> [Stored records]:
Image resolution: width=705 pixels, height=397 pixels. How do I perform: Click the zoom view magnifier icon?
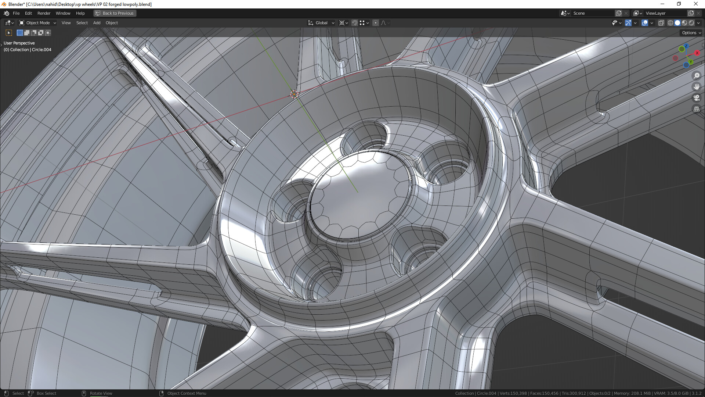[696, 76]
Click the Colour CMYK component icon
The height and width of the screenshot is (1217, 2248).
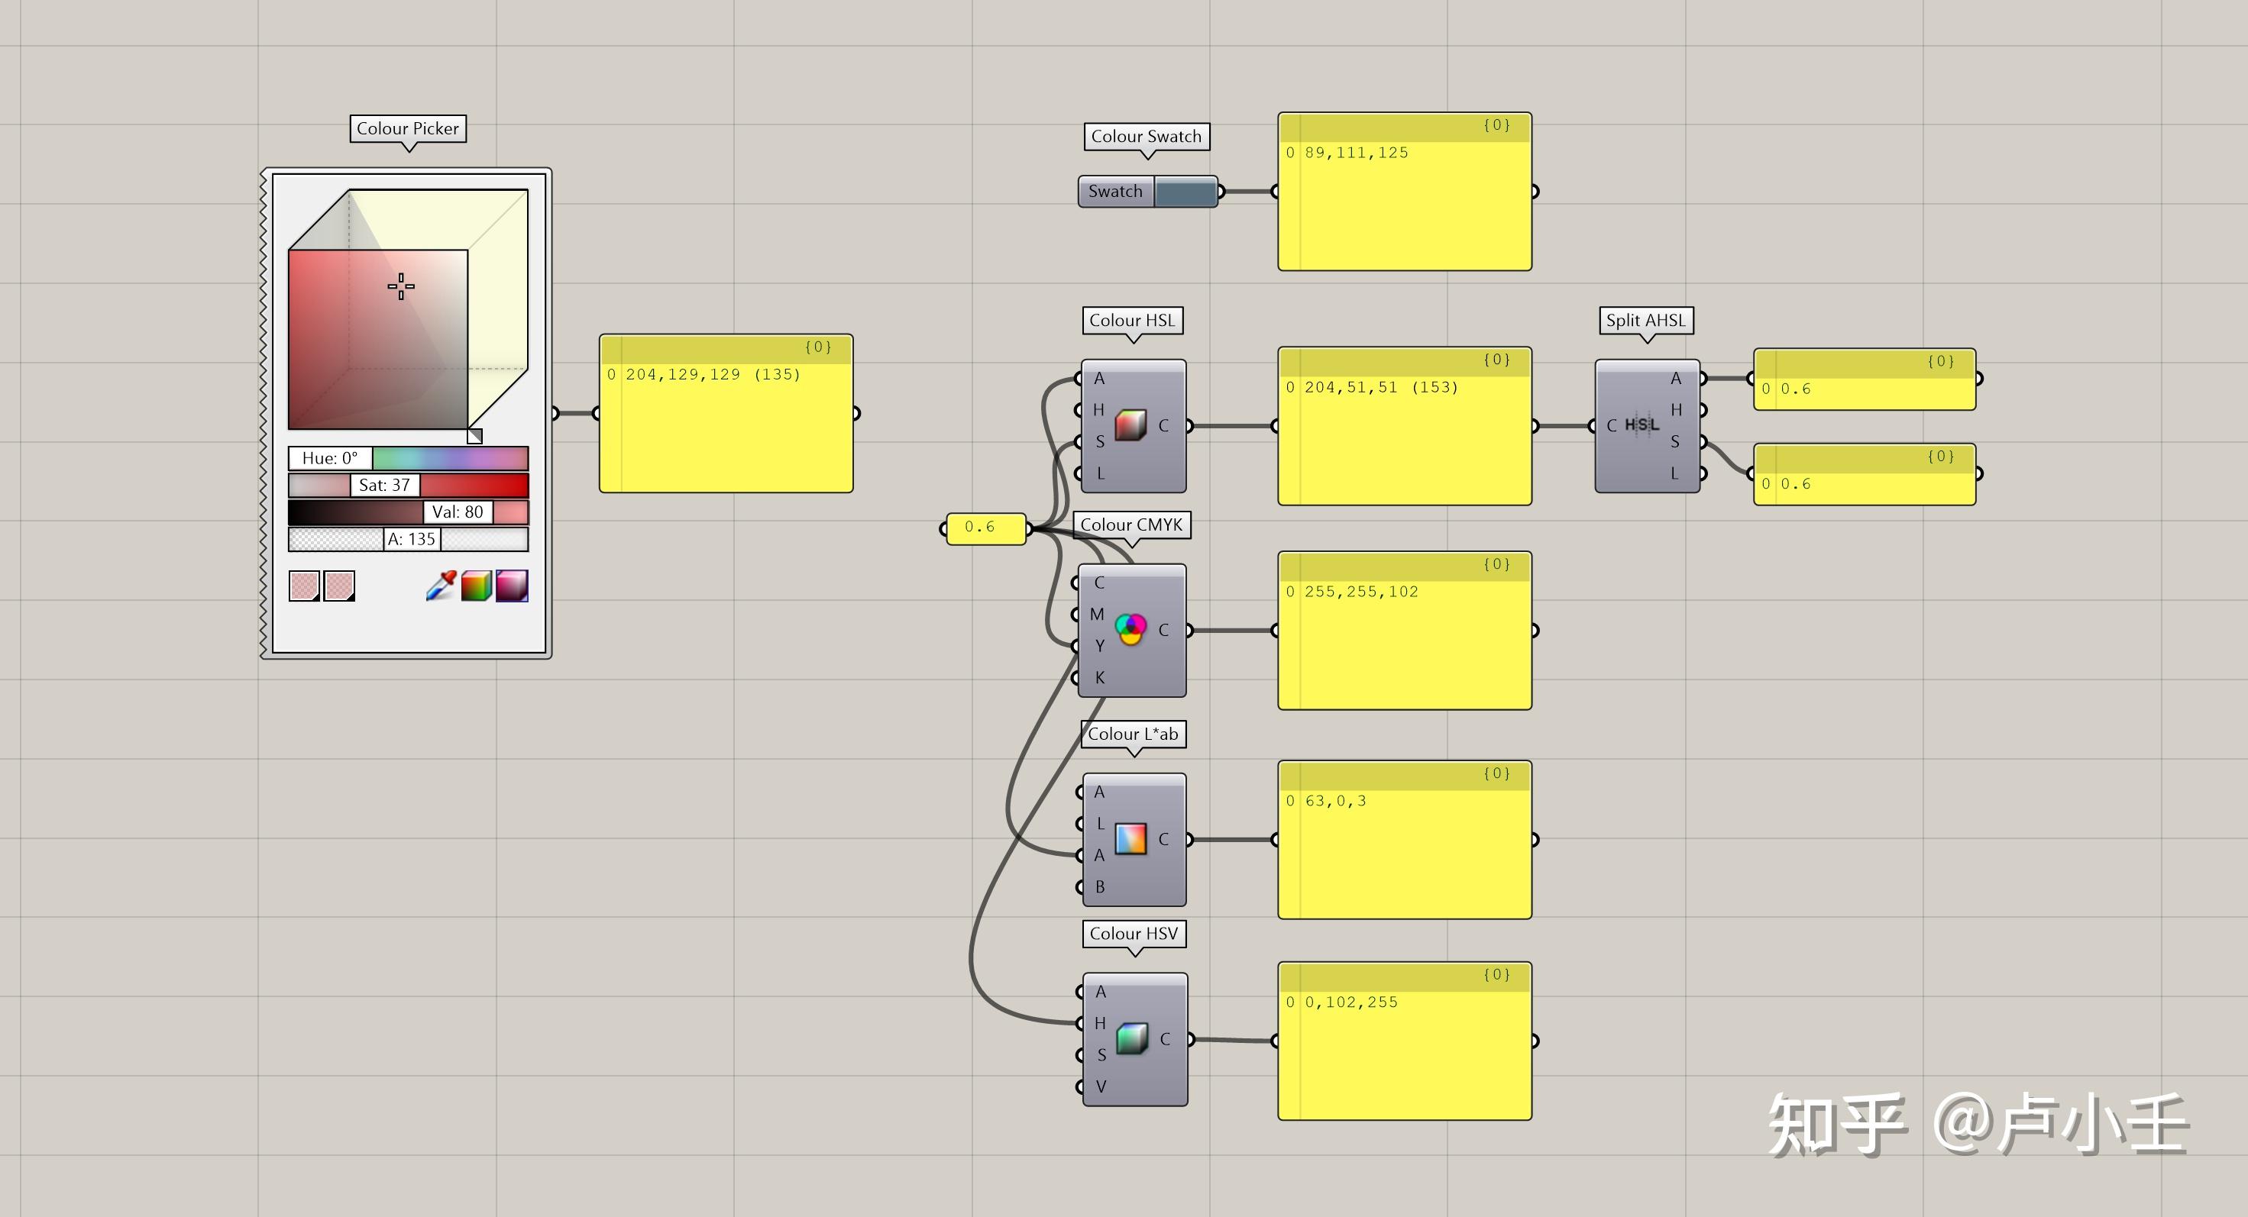(x=1130, y=629)
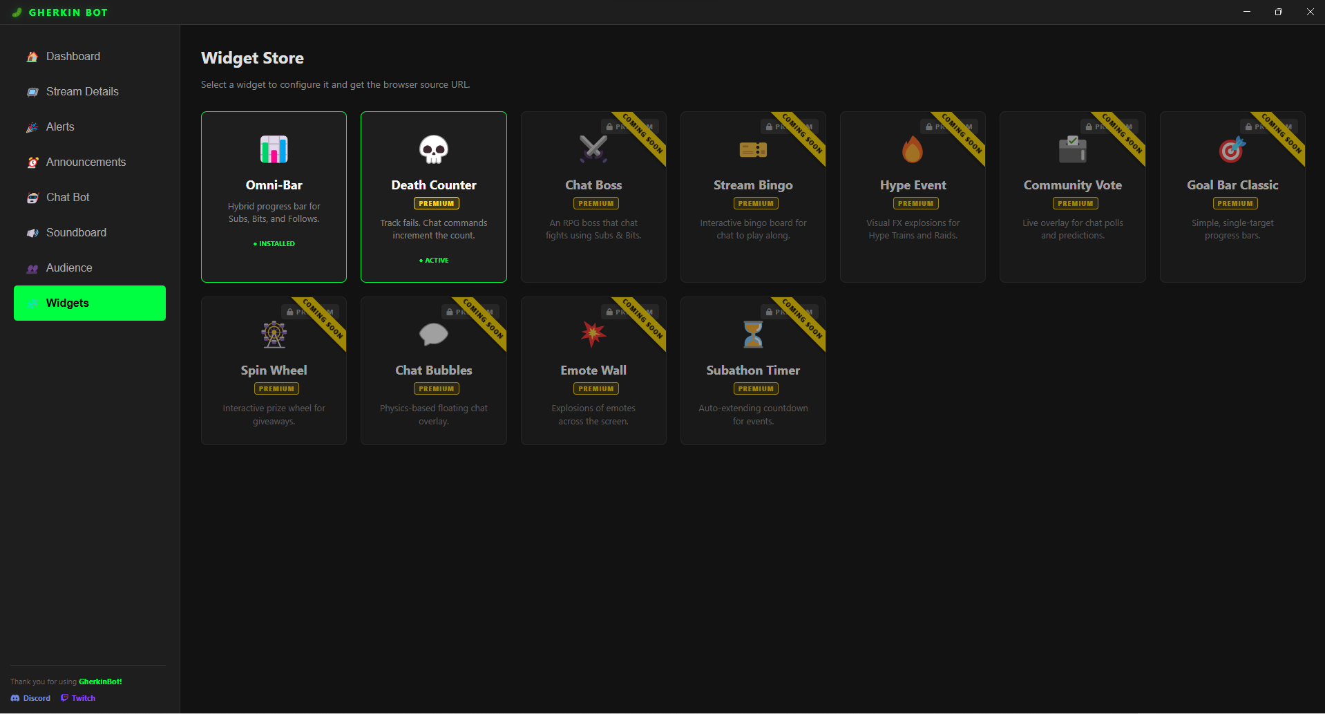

> [Problem details]: Although the records above contain pictures, output every line exactly and leave the pictures out.

> [Exercise response]:
Image resolution: width=705 pixels, height=397 pixels. How do I perform: Click the zoom view magnifier icon?
[696, 76]
Click the Colour CMYK component icon
The height and width of the screenshot is (1217, 2248).
(x=1130, y=629)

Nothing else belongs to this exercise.